Zeichnen in 3D

In einer 3D Szene können Objekte die näher am Blickpunkt (Viewpoint) sind Objekte die weiter vom Blickpunkt entfernt sind, verdecken. Um eine realistische Szene zu zeichnen, muß ein Löschen der verdeckten Tiefe durchgeführt werden, um sicherzugehen, daß verdeckte Teile von Objekten nicht sichtbar sind. Das Löschen von der verdeckten Tiefe wird durch den Gebrauch eines Puffers für die Tiefe und einer Prüfung der Tiefe erreicht.

Wenn ein Zeichnen-Ereignis auftritt, wird ein Tiefen- oder z-Wert, bezogen auf jedes Pixel im Puffer für die Tiefe gespeichert. Ein Tiefe-Test wird für jeden Scheitelpunkt in der Szene durchgeführt. Während eines Tiefe-Tests wird der Puffer für die Tiefe überprüft, um zu erkennen, ob bereits ein anderer Scheitelpunkt weiter vorn gezogen wurde, der den aktuellen Scheitelpunkt verdecken würde. In dies der Fall, wird der Scheitelpunkt nicht gezeichnet.
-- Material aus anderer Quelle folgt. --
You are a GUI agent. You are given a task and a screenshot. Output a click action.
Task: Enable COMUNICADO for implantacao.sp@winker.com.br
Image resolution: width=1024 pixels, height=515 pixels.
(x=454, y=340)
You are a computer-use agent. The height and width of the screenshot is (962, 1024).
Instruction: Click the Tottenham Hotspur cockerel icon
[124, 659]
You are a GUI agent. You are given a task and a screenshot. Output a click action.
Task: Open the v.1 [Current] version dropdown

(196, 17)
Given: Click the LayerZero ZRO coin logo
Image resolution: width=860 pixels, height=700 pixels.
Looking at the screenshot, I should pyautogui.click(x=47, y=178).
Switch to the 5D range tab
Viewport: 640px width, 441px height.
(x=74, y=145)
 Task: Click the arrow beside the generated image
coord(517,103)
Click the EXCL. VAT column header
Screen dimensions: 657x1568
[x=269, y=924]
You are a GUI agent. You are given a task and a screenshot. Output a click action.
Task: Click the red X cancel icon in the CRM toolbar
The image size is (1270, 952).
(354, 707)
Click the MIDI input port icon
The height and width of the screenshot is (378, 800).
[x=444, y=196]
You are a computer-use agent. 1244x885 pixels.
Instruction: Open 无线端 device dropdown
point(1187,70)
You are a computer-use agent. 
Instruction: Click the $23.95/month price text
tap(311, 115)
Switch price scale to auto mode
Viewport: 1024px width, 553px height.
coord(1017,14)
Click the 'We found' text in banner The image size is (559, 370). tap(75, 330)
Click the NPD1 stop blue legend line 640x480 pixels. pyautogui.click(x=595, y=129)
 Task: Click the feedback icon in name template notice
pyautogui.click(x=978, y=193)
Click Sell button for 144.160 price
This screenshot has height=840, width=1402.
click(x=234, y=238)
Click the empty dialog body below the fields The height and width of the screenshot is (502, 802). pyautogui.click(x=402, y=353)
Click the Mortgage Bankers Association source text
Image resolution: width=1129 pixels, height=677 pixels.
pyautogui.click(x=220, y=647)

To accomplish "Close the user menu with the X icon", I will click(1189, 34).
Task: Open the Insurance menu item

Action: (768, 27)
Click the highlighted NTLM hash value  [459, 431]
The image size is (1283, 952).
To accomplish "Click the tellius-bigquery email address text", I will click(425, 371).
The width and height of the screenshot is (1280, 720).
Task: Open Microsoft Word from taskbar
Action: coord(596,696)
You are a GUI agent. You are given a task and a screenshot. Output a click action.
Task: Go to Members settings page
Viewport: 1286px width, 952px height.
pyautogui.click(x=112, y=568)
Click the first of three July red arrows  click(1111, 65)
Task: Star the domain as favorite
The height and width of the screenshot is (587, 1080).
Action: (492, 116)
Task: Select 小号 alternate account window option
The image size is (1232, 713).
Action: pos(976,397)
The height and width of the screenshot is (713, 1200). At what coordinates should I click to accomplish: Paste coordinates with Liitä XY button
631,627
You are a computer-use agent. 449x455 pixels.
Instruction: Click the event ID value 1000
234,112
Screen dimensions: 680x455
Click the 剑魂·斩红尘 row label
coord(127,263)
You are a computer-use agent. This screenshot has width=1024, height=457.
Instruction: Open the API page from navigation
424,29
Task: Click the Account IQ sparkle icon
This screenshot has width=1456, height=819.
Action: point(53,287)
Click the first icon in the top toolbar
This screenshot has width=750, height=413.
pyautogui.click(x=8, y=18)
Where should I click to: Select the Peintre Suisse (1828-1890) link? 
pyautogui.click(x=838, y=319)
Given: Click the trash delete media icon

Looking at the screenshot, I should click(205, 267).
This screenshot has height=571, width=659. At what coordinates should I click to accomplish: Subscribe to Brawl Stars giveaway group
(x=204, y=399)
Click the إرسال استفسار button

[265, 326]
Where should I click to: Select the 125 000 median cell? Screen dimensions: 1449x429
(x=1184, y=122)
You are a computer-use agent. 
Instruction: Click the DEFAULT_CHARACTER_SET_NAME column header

Der TK-Befehl tkInitDisplayMode(TK_DEPTH | irgendwelche anderen Modi) muß aufgerufen werden, um den Gebrauch des Puffers für Tiefe zu spezifizieren. Pufferbetrieb für die Tiefe muß mit dem Befehl glEnable(GL_DEPTH_TEST) aktiviert werden. Vor dem zeichnen einer Szene, sollte der Puffer für die Tiefe mit dem Befehl glClear(GL_DEPTH_BUFFER_BIT) geleert werden.

Standardmäßig zeichnet OpenGL Polygone im Füllmodus, indem es alle Pixel ausfüllt, die innerhalb der Umrandung liegen. Sie können aber auch im Zeilenmodus als umrissene Polygone oder in Punktmodus als Punkte auf den Scheitelpunkten gezeichnet werden. In OpenGL hat ein Polygon eine Frontseite und eine Rückseite. Die Seiten können im gleichen Modus oder in unterschiedlichen Modi gezeichnet werden, um beispielweise Schnitt-Ansichten von räumlichen Objekten darzustellen.

Der Befehl glPolygonMode(Glenum face, GLenum mode) steuert den Zeichnenmodus für die vordere und rückseitige Ansicht eines Polygons. Der Parameter face kann die Werte GL_FRONT, GL_BACK oder GL_FRONT_AND_BACK annehmen; mode kann die Werte GL_POINT, GL_LINE, oder GL_FILL annehmen, um anzuzeigen, ob Polygone als Punkte, umrissen oder gefüllt gezeichnet werden sollen. Standardmäßig werden Frontseite und Rückseite gefüllt gezeichnet.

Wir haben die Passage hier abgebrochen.